In this regard, M1 stimulation may be a useful strategy to restore ANS activity in cases of nervous system lesions. In fact this study may also confirm the notion that M1 is a major target to restore neural activity as it has been shown for chronic neuropathic pain (Bolognini et al., 2015; Marques Filho et al., 2016; Moreno-Duarte et al., 2014; Soler et al., 2010). Additionally, tDCS of M1 has also been effective to increase the reorganization of pain-related neural circuits and thus decreasing pain in those with spinal cord injury (Fregni et al., 2006; Fregni et al., 2006).

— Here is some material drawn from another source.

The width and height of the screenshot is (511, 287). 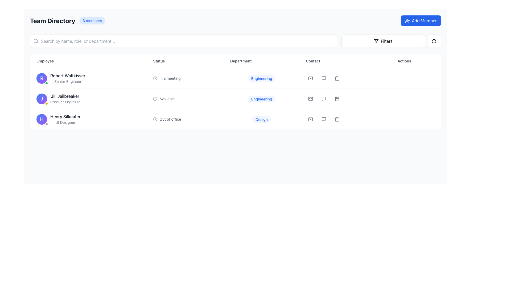 I want to click on the Profile Row in the Directory representing an individual in the team directory, located in the third row under the 'Employee' column, so click(x=88, y=119).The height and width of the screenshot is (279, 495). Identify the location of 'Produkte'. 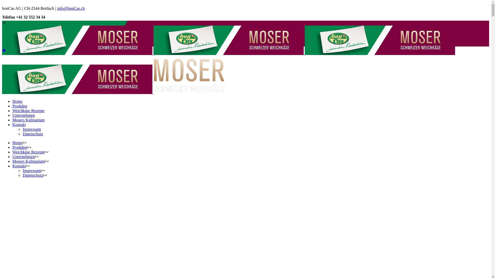
(20, 105). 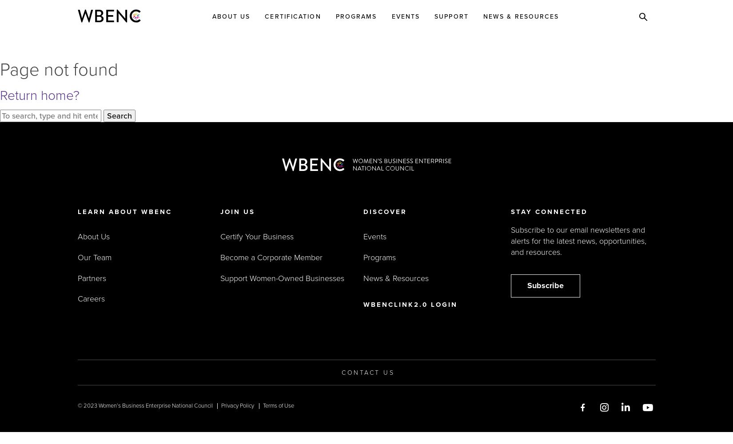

Furthermore, a recent PET study has shown that tDCS over M1 leads to an increase in metabolic activity in the medulla; thus confirming that tDCS can indeed induce distant changes and be an important tool to induce neural activity reorganization (Yoon et al., 2013).

Therefore, we conducted a double-blind, crossover, randomized, sham controlled study to test the effects of one session of anodal tDCS over bihemispheric M1 to evaluate changes in HRV and its components (LH, HF and LH/FH ratio). Our hypothesis is that motor cortex stimulation will be able to restore defective pathways (deafferentation of the sympathetic sensorial pathways) via top-down modulation, thus allowing the modulation of the autonomic nervous system in SCI patients.

2 Material and methods

2.1 Study design

The clinical trial consisted of a randomized, sham-controlled, crossover, double-blinded study.

2.2 Subjects

All participants that fulfilled the following inclusion/exclusion criteria were included in the study: 1) Spinal cord injury (complete and incomplete); 2) Lesion with at least 12 months since onset; 3) Age between 20 and 50 years; 4) Absence of brain injury; 5) Absence of diabetes; 6) Absence of heart disease or a high risk for cardiovascular disease; and 7) Absence of any metal objects in the head.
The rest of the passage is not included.